## [Problem details]
The entries below contain a line with "Open the GitHub" and a line with "Image resolution: width=1175". Quote exactly those two lines and all lines between them.

## [Data provided]
Start of Block

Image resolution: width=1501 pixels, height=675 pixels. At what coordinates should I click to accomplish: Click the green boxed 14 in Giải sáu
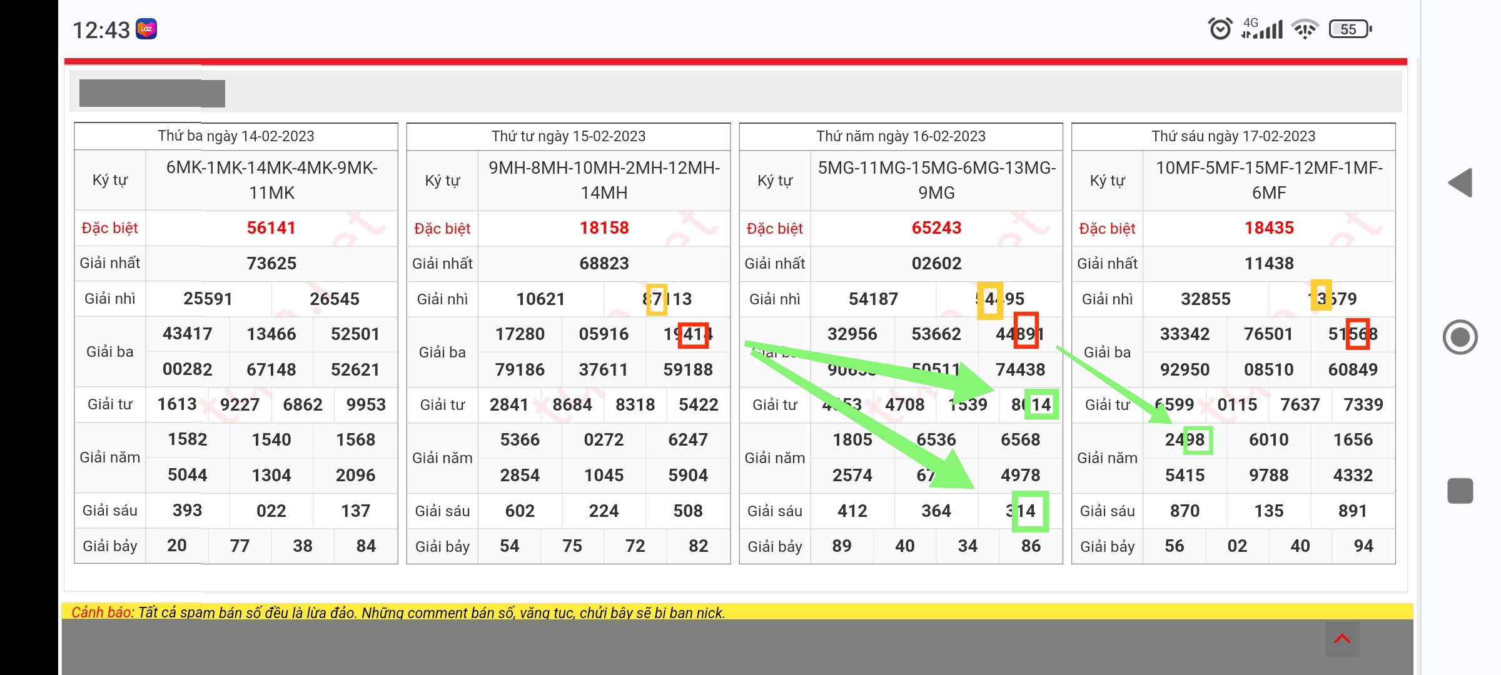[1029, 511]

End of Block
Start of Block

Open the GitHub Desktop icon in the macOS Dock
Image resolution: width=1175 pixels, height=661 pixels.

End of Block
Start of Block

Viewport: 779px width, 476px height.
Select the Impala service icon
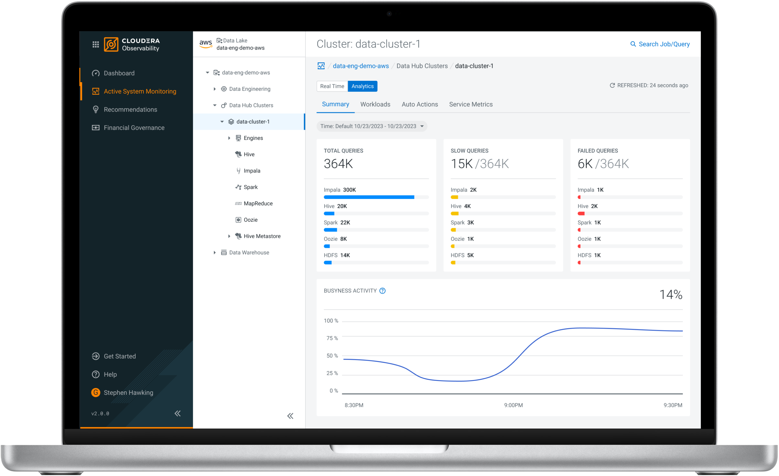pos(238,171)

End of Block

## [Result of the task]
Open the GitHub Desktop icon in the macOS Dock
Image resolution: width=1175 pixels, height=661 pixels.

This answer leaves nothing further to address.